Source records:
____

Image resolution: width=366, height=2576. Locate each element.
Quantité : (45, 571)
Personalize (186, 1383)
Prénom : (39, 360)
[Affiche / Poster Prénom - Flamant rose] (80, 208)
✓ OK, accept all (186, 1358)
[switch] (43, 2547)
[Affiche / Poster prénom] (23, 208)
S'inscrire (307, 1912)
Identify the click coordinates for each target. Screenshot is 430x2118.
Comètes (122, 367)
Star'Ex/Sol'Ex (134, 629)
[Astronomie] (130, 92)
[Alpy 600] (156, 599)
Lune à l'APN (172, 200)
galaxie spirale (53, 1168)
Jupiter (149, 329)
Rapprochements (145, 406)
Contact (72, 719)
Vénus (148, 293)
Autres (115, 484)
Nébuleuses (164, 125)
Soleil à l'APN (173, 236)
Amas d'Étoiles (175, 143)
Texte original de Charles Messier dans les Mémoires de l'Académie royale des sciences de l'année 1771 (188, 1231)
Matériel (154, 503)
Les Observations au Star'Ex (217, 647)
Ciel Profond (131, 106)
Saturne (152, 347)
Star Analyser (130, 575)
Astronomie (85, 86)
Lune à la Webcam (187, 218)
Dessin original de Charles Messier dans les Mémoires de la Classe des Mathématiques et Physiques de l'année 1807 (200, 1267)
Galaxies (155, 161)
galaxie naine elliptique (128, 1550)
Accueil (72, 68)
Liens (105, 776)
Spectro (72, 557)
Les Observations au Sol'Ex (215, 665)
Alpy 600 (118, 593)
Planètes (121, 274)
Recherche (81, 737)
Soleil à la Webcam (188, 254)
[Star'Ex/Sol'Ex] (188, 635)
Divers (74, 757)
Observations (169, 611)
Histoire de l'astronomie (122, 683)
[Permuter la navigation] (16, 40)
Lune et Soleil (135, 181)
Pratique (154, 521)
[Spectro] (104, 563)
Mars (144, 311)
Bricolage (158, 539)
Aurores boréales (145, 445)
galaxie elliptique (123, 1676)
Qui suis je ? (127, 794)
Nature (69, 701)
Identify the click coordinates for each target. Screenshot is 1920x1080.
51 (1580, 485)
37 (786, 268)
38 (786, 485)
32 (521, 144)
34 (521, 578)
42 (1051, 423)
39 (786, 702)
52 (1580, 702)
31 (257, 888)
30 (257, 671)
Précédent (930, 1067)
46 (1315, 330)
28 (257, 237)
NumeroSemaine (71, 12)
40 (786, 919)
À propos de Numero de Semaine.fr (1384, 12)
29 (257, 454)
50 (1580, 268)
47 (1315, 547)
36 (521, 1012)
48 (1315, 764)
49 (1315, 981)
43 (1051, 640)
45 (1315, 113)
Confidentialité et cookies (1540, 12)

____

Your assignment → Taking the line with "galaxie spirale (53, 1168)" as the first and the line with "Texte original de" as the last, retype that stretch of the data above exactly, with no other lines.

Exercise solution →
galaxie spirale (53, 1168)
Jupiter (149, 329)
Rapprochements (145, 406)
Contact (72, 719)
Vénus (148, 293)
Autres (115, 484)
Nébuleuses (164, 125)
Soleil à l'APN (173, 236)
Amas d'Étoiles (175, 143)
Texte original de Charles Messier dans les Mémoires de l'Académie royale des sciences de l'année 1771 (188, 1231)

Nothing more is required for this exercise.